Já no que diz respeito às plataformas, foram identificadas 16, tendo a ACT promovido reuniões com os seus representantes “com o objetivo de esclarecer os termos em que a ação estava a ser desenvolvida e a dar resposta às dúvidas que nos apresentavam“.

No relatório enviado ao Parlamento, a Autoridade para as Condições do Trabalho aproveita, no entanto, para alertar para a “volatilidade do funcionamento” destas plataformas. “Unilateralmente, na sequência da alteração legislativa e das intervenções da ACT, foram fazendo alterações ao seu modo de funcionamento e organizativo, em particular na relação com o estafeta”, é assinalado.
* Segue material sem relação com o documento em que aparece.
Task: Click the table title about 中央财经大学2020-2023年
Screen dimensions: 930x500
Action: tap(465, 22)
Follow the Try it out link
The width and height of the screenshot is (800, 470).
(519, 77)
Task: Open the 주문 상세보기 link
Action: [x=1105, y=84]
Foram também identificados 50 intermediários formais, que emitem recibos aos estafetas e assumem o papel de “ponte” entre estes e as plataformas, “cobrando uma percentagem pelos ganhos”. “Contudo, não resolvem outras questões ou problemas que os estafetas tenham ao nível de desativação de contas, pagamentos, entre outras”, alerta a ACT.

"Estes fenómenos são facilitadores de entrada crescente de cidadãos estrangeiros nesta atividade, operando nela, mal entram em Portugal, muitas vezes com meios também eles alugados (motociclo e smartphone), pelos quais pagam valores elevados, até terem a sua situação de entrada e permanência no país regularizada.”

ACT

No relatório, surge ainda outro alerta relativamente ao aluguer de contas e à utilização indevida de perfis, o que cria dificuldades na “perceção da cadeia de contratação”. “Estes fenómenos são facilitadores de entrada crescente de cidadãos estrangeiros nesta atividade, operando nela mal entram em Portugal, muitas vezes com meios também eles alugados (motociclo e smartphone), pelos quais pagam valores elevados, até terem a sua situação de entrada e permanência no país regularizada“, assinala a ACT.

Estes dados são conhecidos numa altura em que a ministra do Trabalho, Maria do Rosário do Trabalho, já adiantou que o trabalho nas plataformas digitais será uma das matérias a revisitar, no âmbito da reavaliação das mudanças à lei do trabalho que foram feitas na primavera do ano passado.